Repeat the data in full. Every line must match.

(Stored records)
============================================================

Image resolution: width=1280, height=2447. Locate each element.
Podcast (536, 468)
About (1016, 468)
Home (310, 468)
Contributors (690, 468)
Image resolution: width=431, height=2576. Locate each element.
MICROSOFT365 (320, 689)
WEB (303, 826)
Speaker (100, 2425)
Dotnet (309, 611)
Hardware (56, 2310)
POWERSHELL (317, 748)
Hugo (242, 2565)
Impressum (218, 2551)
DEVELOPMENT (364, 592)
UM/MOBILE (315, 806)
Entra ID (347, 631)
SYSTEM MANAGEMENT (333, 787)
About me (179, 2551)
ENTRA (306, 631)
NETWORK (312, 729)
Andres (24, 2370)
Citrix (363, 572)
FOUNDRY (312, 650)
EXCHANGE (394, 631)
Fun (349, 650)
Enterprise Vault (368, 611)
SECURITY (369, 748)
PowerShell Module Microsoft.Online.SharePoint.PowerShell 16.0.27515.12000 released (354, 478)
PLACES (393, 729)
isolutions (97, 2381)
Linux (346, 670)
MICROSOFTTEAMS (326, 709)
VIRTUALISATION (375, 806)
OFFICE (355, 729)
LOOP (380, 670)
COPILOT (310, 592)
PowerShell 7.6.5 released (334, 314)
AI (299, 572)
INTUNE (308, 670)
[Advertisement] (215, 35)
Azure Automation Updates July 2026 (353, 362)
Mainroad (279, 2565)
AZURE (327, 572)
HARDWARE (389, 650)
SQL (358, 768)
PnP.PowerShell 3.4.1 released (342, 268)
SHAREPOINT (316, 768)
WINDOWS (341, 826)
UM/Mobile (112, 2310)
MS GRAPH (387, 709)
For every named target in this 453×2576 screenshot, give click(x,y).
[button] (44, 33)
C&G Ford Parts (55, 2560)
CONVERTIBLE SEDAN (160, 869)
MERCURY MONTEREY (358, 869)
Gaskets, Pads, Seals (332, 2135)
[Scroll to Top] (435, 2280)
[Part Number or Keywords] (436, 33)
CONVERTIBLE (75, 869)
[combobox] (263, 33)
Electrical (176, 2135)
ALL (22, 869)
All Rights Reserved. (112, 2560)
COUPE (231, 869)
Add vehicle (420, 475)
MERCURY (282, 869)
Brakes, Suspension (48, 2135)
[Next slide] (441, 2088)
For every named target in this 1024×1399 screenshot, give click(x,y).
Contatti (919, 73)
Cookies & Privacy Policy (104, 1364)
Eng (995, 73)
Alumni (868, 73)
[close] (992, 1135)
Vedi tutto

============================================================

PROBLEM SOLUTION:
Image resolution: width=1280, height=2447. Locate each element.
Podcast (536, 468)
About (1016, 468)
Home (310, 468)
Contributors (690, 468)
Image resolution: width=431, height=2576. Locate each element.
MICROSOFT365 (320, 689)
WEB (303, 826)
Speaker (100, 2425)
Dotnet (309, 611)
Hardware (56, 2310)
POWERSHELL (317, 748)
Hugo (242, 2565)
Impressum (218, 2551)
DEVELOPMENT (364, 592)
UM/MOBILE (315, 806)
Entra ID (347, 631)
SYSTEM MANAGEMENT (333, 787)
About me (179, 2551)
ENTRA (306, 631)
NETWORK (312, 729)
Andres (24, 2370)
Citrix (363, 572)
FOUNDRY (312, 650)
EXCHANGE (394, 631)
Fun (349, 650)
Enterprise Vault (368, 611)
SECURITY (369, 748)
PowerShell Module Microsoft.Online.SharePoint.PowerShell 16.0.27515.12000 released (354, 478)
PLACES (393, 729)
isolutions (97, 2381)
Linux (346, 670)
MICROSOFTTEAMS (326, 709)
VIRTUALISATION (375, 806)
OFFICE (355, 729)
LOOP (380, 670)
COPILOT (310, 592)
PowerShell 7.6.5 released (334, 314)
AI (299, 572)
INTUNE (308, 670)
[Advertisement] (215, 35)
Azure Automation Updates July 2026 (353, 362)
Mainroad (279, 2565)
AZURE (327, 572)
HARDWARE (389, 650)
SQL (358, 768)
PnP.PowerShell 3.4.1 released (342, 268)
SHAREPOINT (316, 768)
WINDOWS (341, 826)
UM/Mobile (112, 2310)
MS GRAPH (387, 709)
For every named target in this 453×2576 screenshot, give click(x,y).
[button] (44, 33)
C&G Ford Parts (55, 2560)
CONVERTIBLE SEDAN (160, 869)
MERCURY MONTEREY (358, 869)
Gaskets, Pads, Seals (332, 2135)
[Scroll to Top] (435, 2280)
[Part Number or Keywords] (436, 33)
CONVERTIBLE (75, 869)
[combobox] (263, 33)
Electrical (176, 2135)
ALL (22, 869)
All Rights Reserved. (112, 2560)
COUPE (231, 869)
Add vehicle (420, 475)
MERCURY (282, 869)
Brakes, Suspension (48, 2135)
[Next slide] (441, 2088)
For every named target in this 1024×1399 screenshot, give click(x,y).
Contatti (919, 73)
Cookies & Privacy Policy (104, 1364)
Eng (995, 73)
Alumni (868, 73)
[close] (992, 1135)
Vedi tutto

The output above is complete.